At Attorney Andrew H. P. Norton, you can work with a Bridgewater, MA assault and battery attorney who has been in practice since 1989. Attorney Norton brings a wealth of knowledge and experience with the local criminal justice system that can only work to your advantage. He will ensure that your case is thoroughly investigated to uncover the facts and circumstances that will work in your favor and weaken the prosecutor’s assertions. Our firm is committed to providing you with the competent and supportive representation you need in fighting to preserve your reputation, freedom, and future.

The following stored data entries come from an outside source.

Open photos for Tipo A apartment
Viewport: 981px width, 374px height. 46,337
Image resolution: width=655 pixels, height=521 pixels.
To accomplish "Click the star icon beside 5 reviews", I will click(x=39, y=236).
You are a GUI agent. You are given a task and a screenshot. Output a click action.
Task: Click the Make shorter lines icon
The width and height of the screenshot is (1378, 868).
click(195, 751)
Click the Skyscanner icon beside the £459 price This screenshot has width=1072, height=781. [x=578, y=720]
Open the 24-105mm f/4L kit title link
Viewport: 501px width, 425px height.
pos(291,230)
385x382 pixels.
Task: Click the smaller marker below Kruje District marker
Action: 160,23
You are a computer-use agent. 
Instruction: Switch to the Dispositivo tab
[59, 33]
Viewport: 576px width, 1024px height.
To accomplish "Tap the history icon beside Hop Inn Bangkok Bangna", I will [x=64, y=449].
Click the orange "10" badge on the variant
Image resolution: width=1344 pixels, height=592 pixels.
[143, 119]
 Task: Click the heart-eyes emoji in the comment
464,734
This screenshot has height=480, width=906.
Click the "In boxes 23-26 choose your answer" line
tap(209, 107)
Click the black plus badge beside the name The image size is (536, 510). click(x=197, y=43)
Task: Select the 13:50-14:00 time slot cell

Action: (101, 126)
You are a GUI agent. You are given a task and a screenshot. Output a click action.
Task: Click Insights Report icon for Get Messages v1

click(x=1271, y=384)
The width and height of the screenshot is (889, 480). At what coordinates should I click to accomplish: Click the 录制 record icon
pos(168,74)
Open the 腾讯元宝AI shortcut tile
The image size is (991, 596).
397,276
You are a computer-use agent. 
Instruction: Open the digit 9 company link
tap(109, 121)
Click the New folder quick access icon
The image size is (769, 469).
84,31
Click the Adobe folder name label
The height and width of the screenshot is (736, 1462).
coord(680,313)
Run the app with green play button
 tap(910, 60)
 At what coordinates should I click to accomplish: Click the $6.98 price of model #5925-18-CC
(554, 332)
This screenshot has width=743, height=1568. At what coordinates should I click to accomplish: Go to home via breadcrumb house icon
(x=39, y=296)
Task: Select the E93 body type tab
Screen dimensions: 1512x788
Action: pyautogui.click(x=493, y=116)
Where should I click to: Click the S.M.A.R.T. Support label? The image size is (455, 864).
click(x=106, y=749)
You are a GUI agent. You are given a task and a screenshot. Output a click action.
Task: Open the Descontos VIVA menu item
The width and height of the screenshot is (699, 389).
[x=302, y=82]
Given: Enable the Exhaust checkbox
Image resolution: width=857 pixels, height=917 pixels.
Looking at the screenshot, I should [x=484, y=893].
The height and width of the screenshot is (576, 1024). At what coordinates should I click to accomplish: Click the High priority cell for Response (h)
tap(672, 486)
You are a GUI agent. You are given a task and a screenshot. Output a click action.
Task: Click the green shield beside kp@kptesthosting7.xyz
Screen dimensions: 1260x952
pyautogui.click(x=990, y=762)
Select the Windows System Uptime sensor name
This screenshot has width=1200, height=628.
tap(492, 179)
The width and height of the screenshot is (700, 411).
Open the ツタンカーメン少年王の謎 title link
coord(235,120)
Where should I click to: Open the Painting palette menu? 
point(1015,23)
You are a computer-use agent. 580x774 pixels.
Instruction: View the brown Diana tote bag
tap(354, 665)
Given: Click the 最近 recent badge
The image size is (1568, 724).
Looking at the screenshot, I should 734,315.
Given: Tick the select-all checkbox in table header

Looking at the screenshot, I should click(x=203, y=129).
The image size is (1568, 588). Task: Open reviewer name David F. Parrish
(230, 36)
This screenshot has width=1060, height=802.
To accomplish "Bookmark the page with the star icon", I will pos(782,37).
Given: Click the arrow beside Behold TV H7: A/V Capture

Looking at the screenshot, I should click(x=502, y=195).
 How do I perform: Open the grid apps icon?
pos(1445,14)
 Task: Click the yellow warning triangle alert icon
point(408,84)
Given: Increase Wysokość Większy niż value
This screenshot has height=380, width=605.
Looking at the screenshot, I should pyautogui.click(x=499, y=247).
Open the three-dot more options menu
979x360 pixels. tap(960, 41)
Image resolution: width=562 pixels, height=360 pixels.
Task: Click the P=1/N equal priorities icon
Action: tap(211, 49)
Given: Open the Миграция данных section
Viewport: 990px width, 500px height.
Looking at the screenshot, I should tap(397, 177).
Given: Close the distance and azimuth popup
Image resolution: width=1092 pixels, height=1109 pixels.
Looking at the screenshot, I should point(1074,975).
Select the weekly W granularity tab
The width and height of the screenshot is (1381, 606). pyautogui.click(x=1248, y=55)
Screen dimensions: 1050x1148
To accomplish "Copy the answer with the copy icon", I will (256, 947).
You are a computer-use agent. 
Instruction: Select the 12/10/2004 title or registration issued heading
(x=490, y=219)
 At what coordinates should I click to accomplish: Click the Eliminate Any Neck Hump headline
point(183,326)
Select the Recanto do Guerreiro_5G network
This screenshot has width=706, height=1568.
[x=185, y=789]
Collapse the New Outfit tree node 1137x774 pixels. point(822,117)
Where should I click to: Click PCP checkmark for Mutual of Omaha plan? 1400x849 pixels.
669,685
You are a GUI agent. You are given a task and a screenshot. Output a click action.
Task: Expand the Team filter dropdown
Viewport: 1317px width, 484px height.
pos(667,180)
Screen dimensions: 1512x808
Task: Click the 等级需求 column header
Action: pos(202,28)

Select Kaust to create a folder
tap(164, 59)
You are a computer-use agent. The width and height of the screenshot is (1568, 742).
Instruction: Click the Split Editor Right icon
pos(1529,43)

Assault & Battery in Massachusetts
Assault in Massachusetts consists of either an attempt to use physical force against someone or showing your intention to do so. These actions do not necessarily have to end up in making physical contact with the other person. For example, throwing a rock at your neighbor without hitting him is an assault as is raising a club against the person even if you do not use it to strike the person.
Assault and battery differs in that it consists of making physical contact with the alleged victim, even if it is only touching them. However, it must be done in a way that is likely to cause physical harm, done deliberately, and without the consent of the other person. Punching, kicking, or shoving someone is a crime of assault and battery even if it does not result in an injury.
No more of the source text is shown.